[Start of Attachment]

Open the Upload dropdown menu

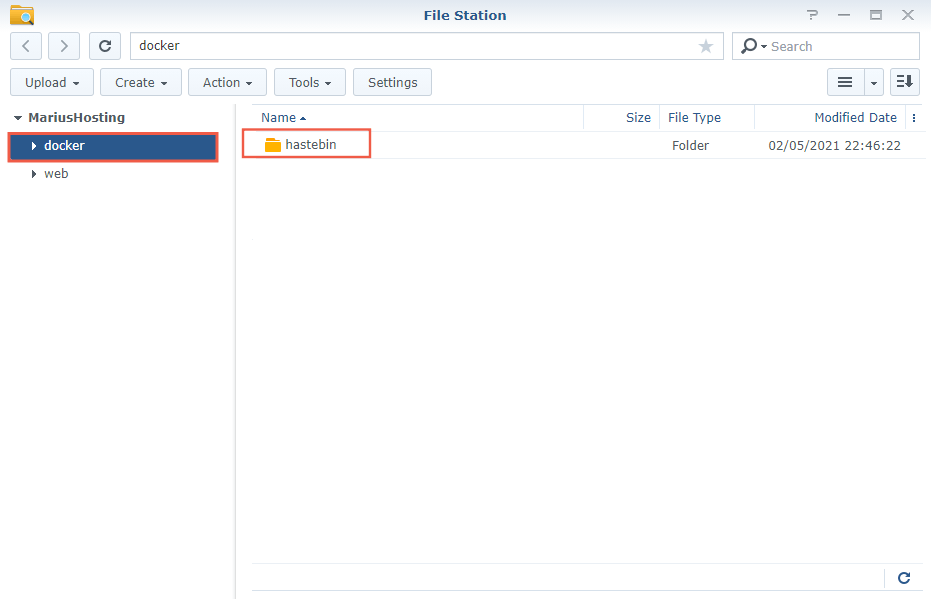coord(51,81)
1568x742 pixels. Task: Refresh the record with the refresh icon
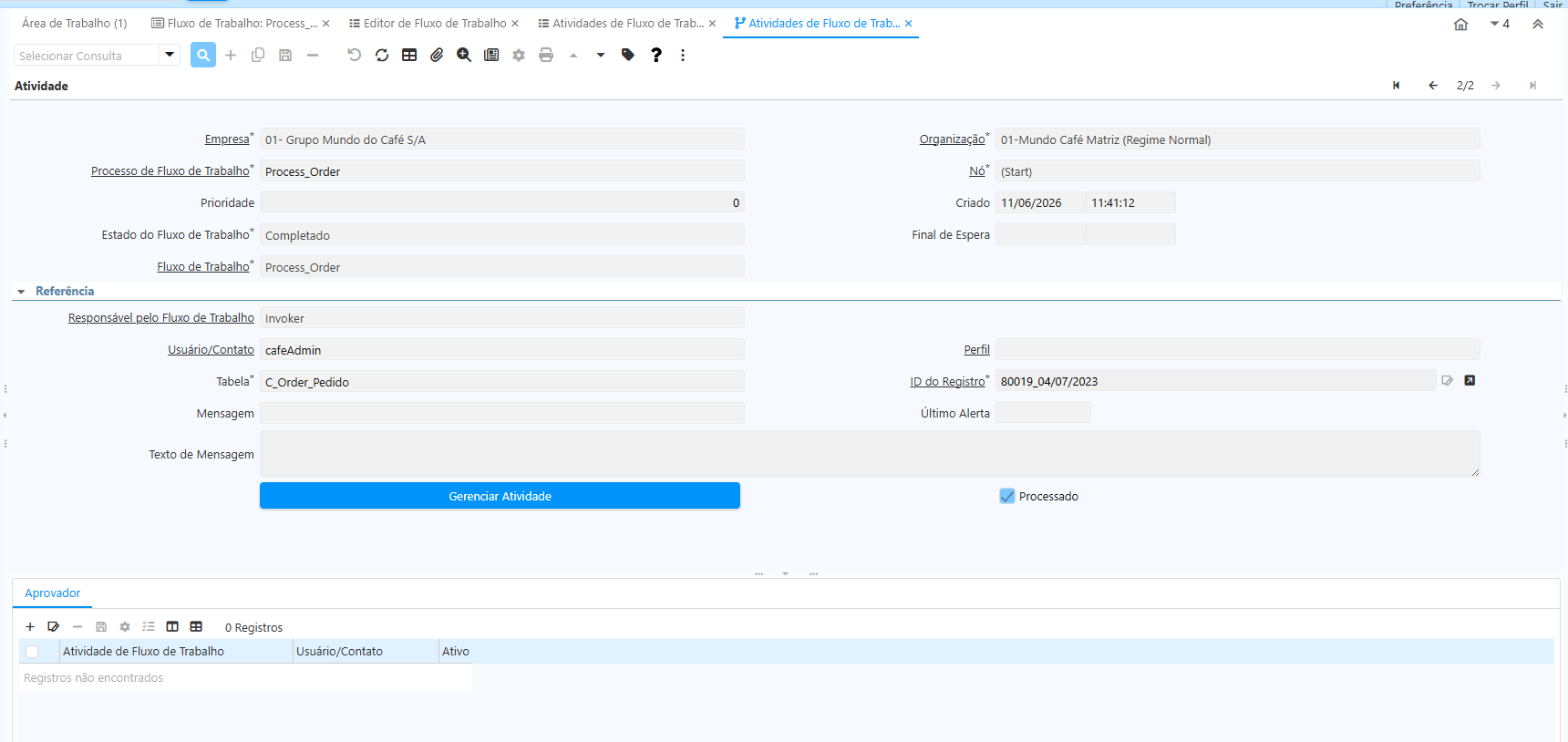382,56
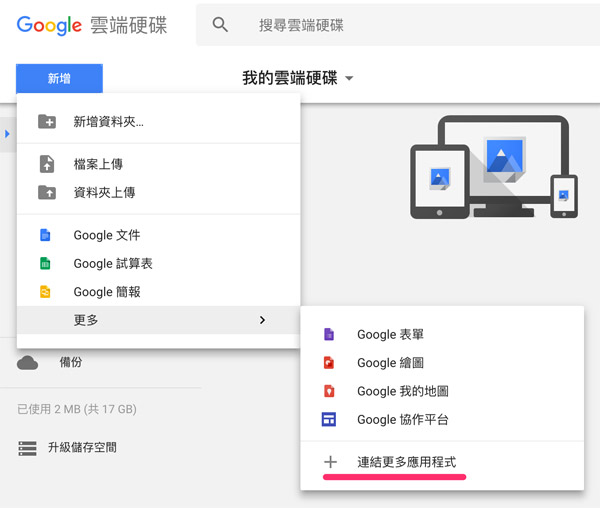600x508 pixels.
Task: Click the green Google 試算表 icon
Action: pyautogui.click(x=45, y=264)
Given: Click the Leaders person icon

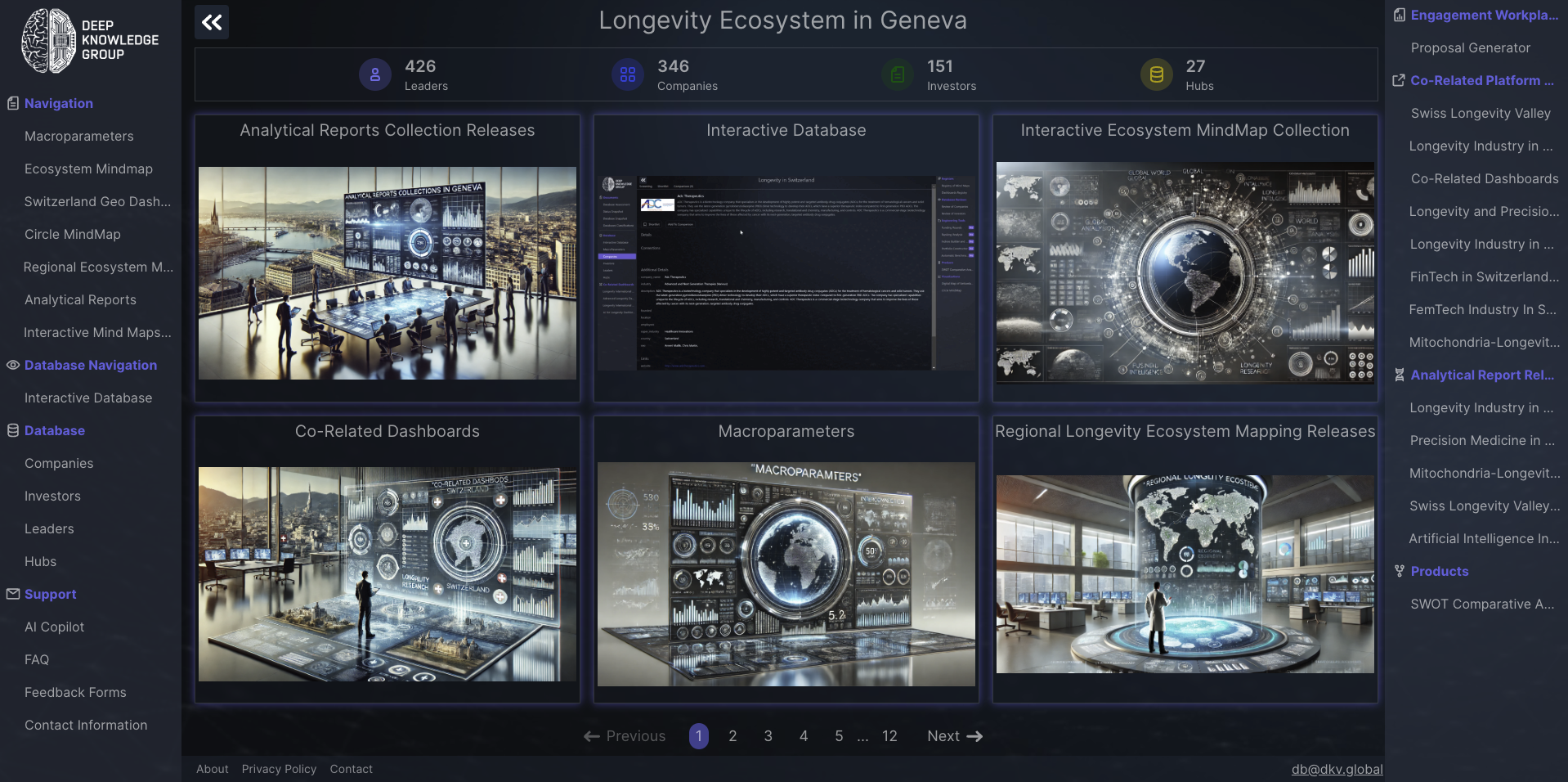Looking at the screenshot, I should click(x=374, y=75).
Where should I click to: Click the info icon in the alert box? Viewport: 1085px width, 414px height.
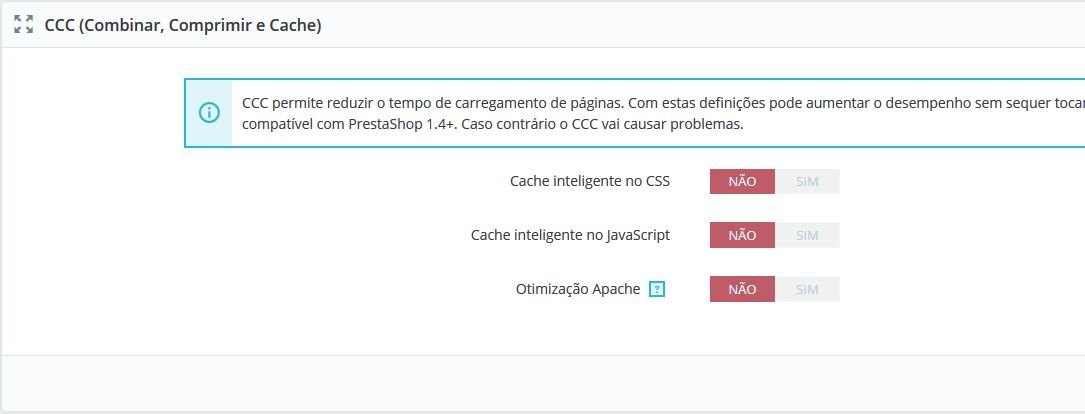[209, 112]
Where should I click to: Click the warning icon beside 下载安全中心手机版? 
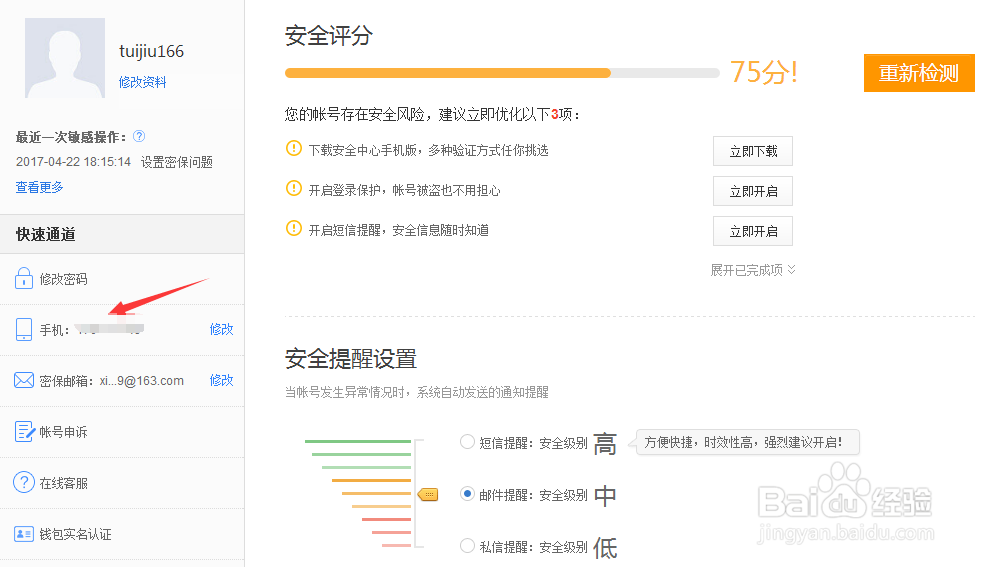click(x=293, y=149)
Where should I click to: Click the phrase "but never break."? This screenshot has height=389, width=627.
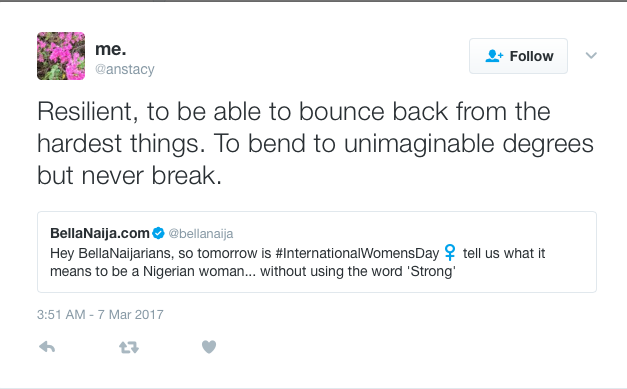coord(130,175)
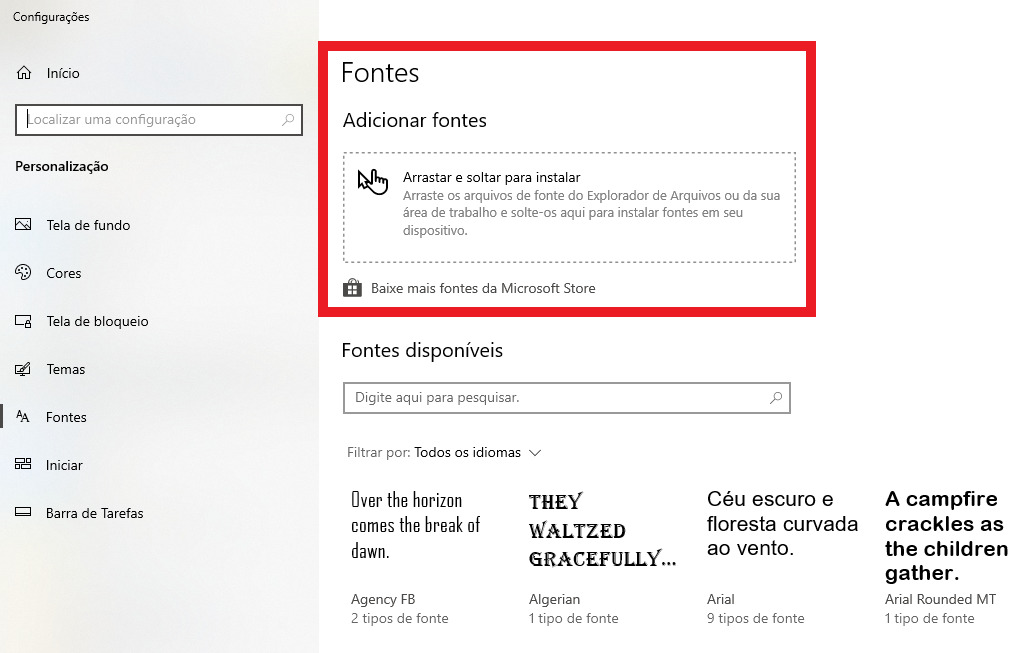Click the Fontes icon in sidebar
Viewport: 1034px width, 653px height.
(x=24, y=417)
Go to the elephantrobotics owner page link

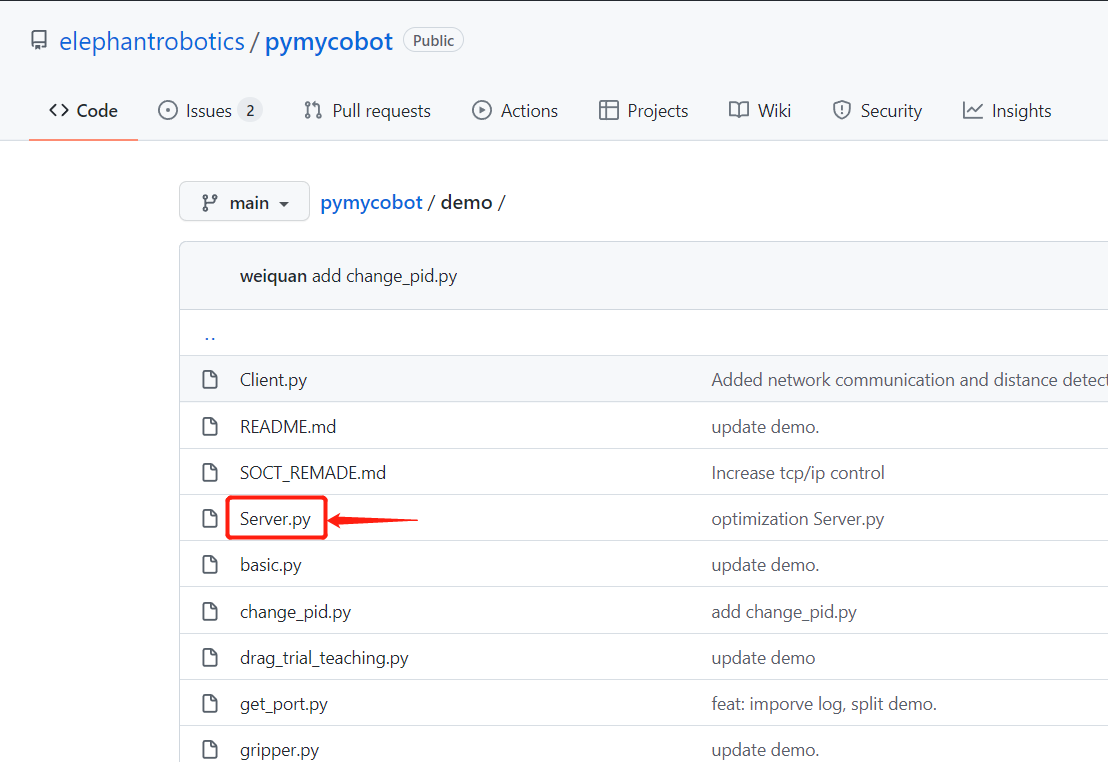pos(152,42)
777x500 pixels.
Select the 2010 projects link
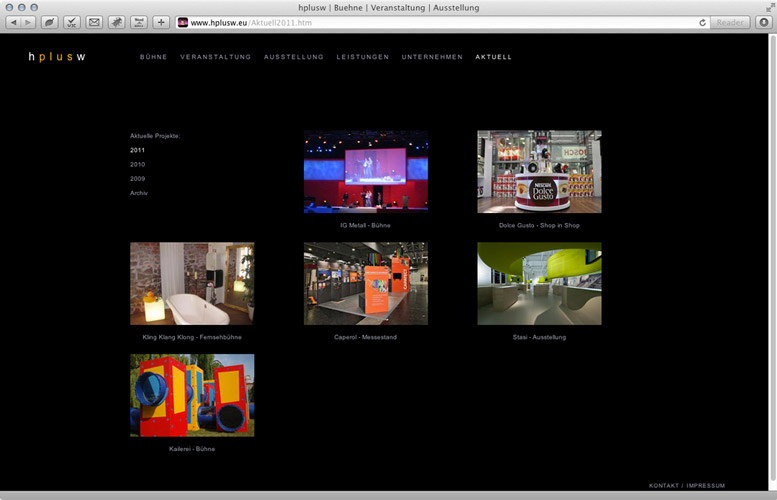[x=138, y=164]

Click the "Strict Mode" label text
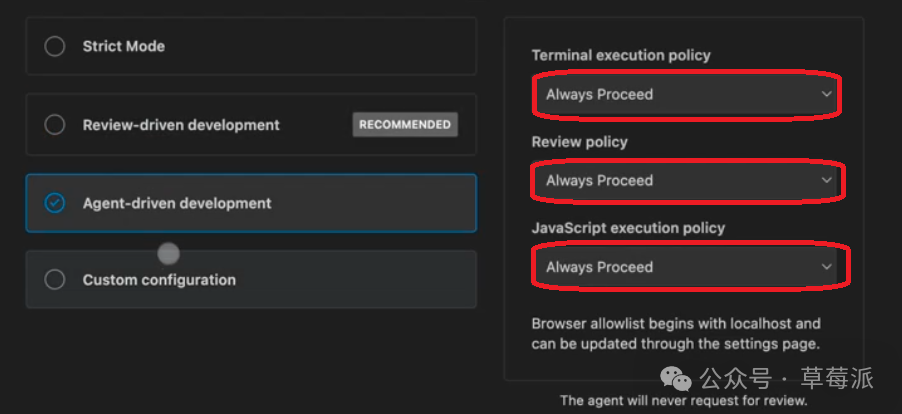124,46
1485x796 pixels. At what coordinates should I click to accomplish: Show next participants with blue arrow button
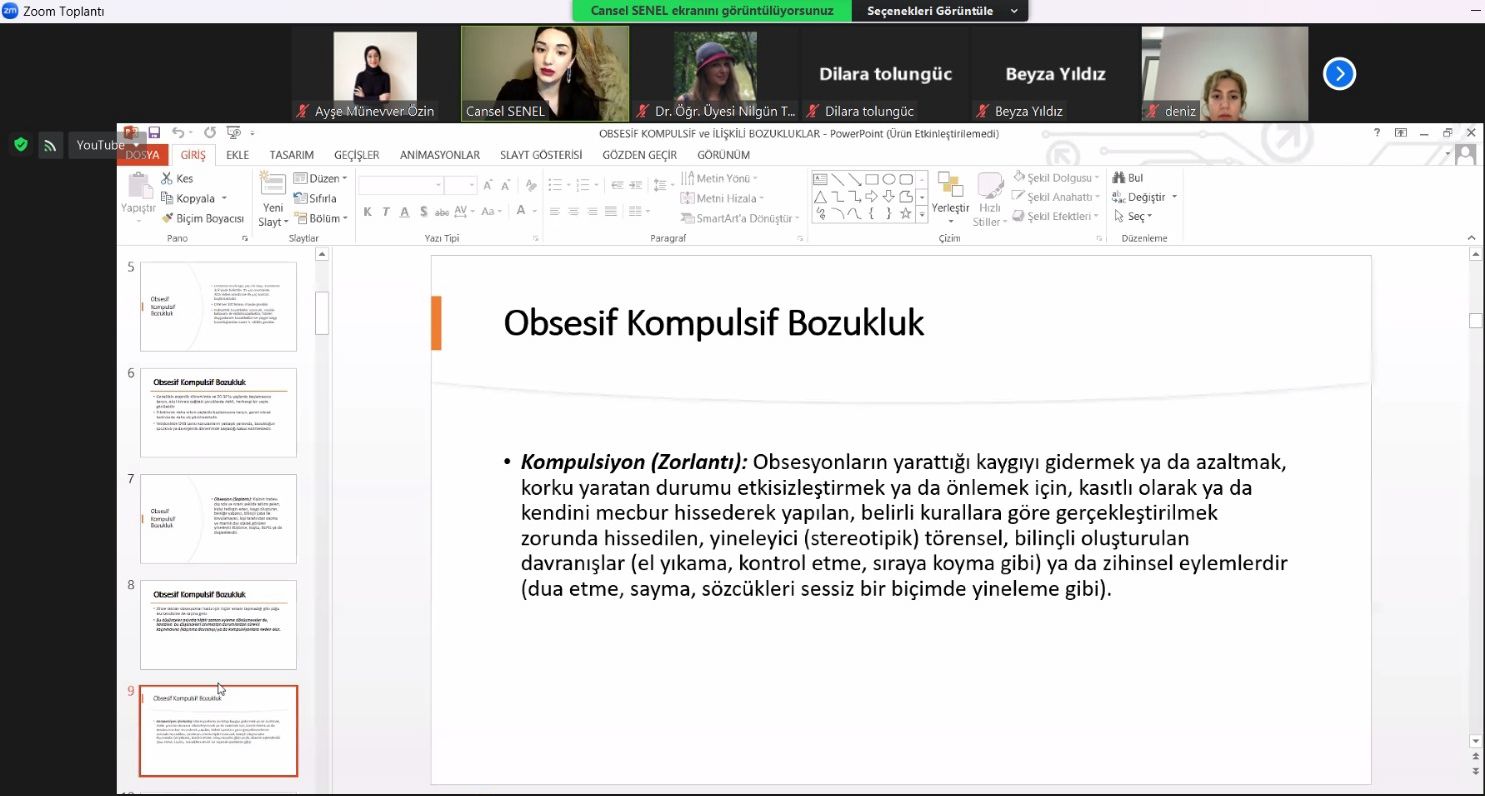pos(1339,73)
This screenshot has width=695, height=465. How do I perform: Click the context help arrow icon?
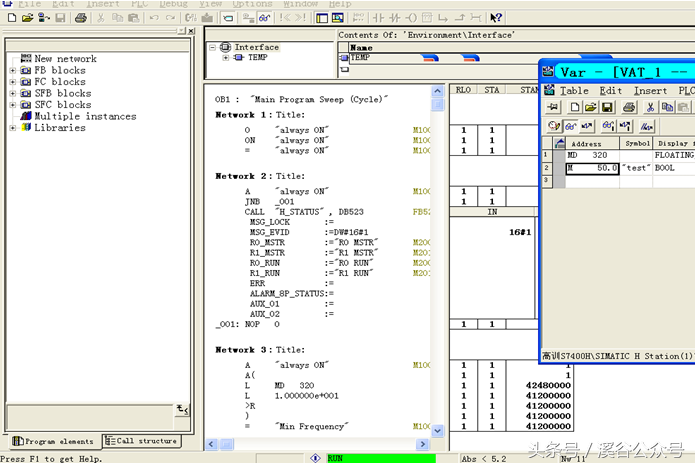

[End of Attachment]

• INSTRUCTIONS TO FOLLOW:
Your answer must be the lines from the one containing "1485x796 pixels. At" through the last line of the records, both included, written out exactly and without pictures.

• RESPONSE TO THIS EXERCISE:
1485x796 pixels. At what coordinates should I click to accomplish: Show next participants with blue arrow button
pos(1339,73)
This screenshot has width=695, height=465. How do I perform: Click the context help arrow icon?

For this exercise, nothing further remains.